Hieroglyphs etched into ancient stone, murals depicting the early rule of pharaohs and monuments whose construction continues to elude us– Egypt is a destination that enchants and bewilders. Experience captivating history in Egypt and visit breathtaking wonders that date back almost 30 centuries. This week, we introduce you to the most stunning and historical Egyptian sites. Read on to start sparking inspiration for your next adventure…
Pyramids and Sphinx
When you think of Egypt, we’re betting the iconic Great Pyramids of Giza and the Sphinx come to mind. With the Pyramids around 4,500 years old, a visit to this complex really is a journey back in time! Each pyramid is dedicated to an individual pharaoh, with the first being built by Pharaoh Khufu. This pyramid, the Great Pyramid of Giza, was built around 2550 BCE. Furthermore, how the pyramids were constructed is not fully known. The Great Pyramid consisted of an estimated 2.3 million stones, with each block weighing between 2.5 to 15 tonnes; it truly is a mystery how this great structure was constructed.

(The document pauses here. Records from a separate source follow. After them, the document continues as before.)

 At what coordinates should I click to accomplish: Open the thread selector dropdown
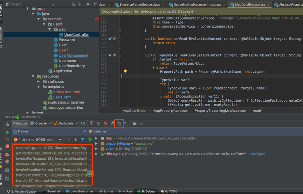(x=60, y=139)
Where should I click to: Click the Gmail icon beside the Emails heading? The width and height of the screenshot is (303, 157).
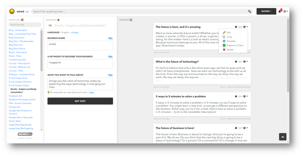click(x=50, y=26)
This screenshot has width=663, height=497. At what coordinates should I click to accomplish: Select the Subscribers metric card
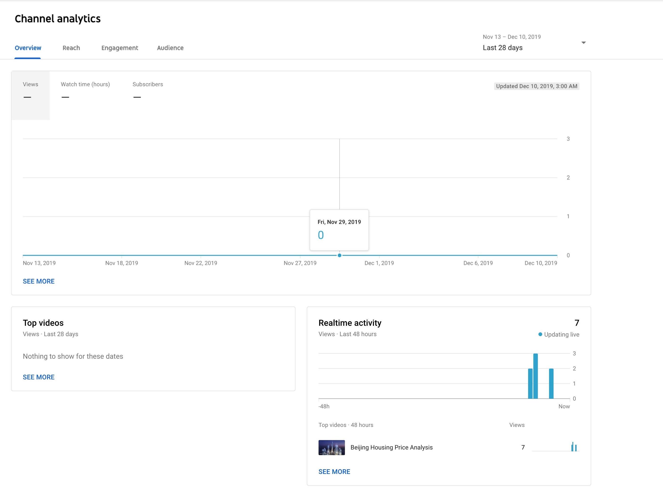click(147, 90)
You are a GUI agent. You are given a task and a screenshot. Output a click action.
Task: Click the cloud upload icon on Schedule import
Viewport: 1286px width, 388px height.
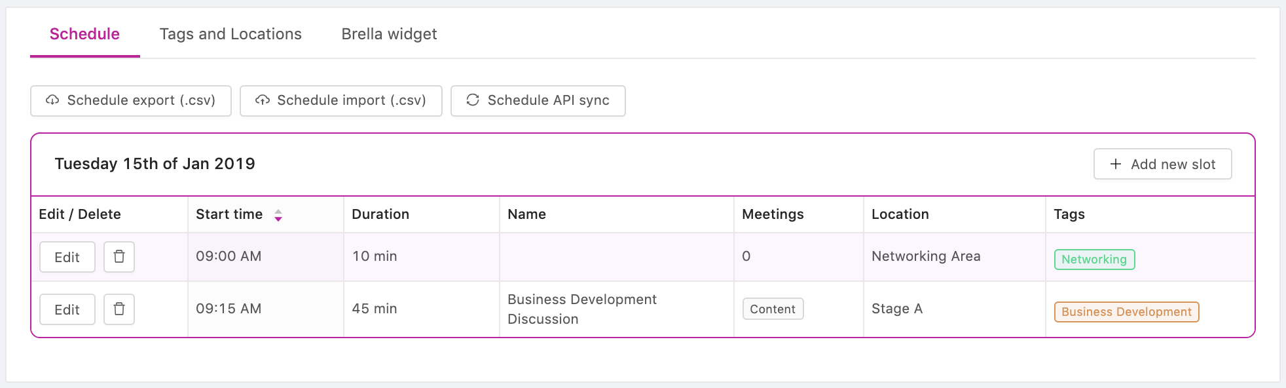coord(263,100)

Built as part of the second pyramid complex is the limestone Sphinx. With the head of a man and the body of a lion, it is thought that this structure was built to safeguard Pharaoh Khafre’s tomb. 73 metres long and 20 metres high, the Sphinx is truly incredible.
Situated on the bank of the Nile, the Luxor Temple is a captivating sandstone structure and also one of the most celebrated sites in Egypt. Built by several pharaohs mostly between the years of 1390 and 1213 BCE, this complex of temples and shrines is truly breathtaking. Walk through the Great Colonnade Hall, stretching for 61 metres and be overshadowed by the colossal 6 metre high columns. An experience not to miss, the Luxor Temple truly is a must see…
Valley of the Kings
Designated as a sacred burial site for the pharaohs of the New Kingdom (reigning from 1539–1075 BCE), the Valley of the Kings was the resting place of over 500 years of pharaohs. After fearing for the safety of their burial sites and the riches they contained, tombs begun being dug in the hills of Dayr al-Bahri. Beneath the grounds of this site lay more than 60 tombs cut from the rock, underground chambers, wall paintings and hieroglyphs. The valley is also home to numerous pharaohs such as Thutmose I, Ramesses X and the many sons of Ramses II.
Originally carved from a sandstone cliff and built by Ramses II in 13th century BCE, Abu Simbel is an astounding structure. When the nearby waters of the Nile began to rise and threatened the temple, Aswan in Southern Egypt became the new home of Abu Simbel. Situated in front of the main temple are four colossal and impressive statues of the pharaoh Ramses. At the feet of the statues of Ramses are also smaller statues of his family. Enter the temple and prepare yourself! Dedicated to the sun gods, walk through chambers adorned with statues, as well as paintings depicting the king himself.
Housing the largest collection of Egyptian artefacts in the world, the Egyptian Museum is an absolute must see. Observe some of the greatest treasures in the world and witness evidence of ancient times. Over 100 years old, the building houses relics such as the tomb of Tutankhamun, stunning jewellery, clothing, statues and artwork. Furthermore, there is also a Royal Mummies exhibit displaying the mummies of adults, children, babies and animals.
Modelled after the temple of Mentuhotep II, the Temple of Hatshepsut was constructed to immortalise and elevate the public image of the female pharaoh. Nestled in the shadow of commanding limestone cliffs, the temple is a truly captivating sight. Commissioned after she came to power in 1479 BCE, construction took 15 years. Once, the temple featured reflecting pools, a complex network of alleys and archways and many statues, sphinxes and murals. Today, the painstakingly restored site is a truly breathtaking journey back in time.
The Karnak Temple took several centuries to build. The largest religious building in the world, many pharaohs have also added to it and worshipped there over many years. Some have suggested the site dates back to 3400 BCE. Finally, covering 200 acres, this temple allows you to enter an ancient world dedicated to the Egyptian gods Amun, Mut and Khonsu.
Temple of Horus (Edfu)
Built between 237 and 57 BCE, the Temple of Horus is the cult centre of the falcon god Horus. As you enter, two huge granite pylons guard the temple. Furthermore, witness incredible etchings of Horus on the pylons depicted as a falcon and various war scenes. Inside, also explore many temples, chambers and corridors etched with hieroglyphs and displaying artefacts.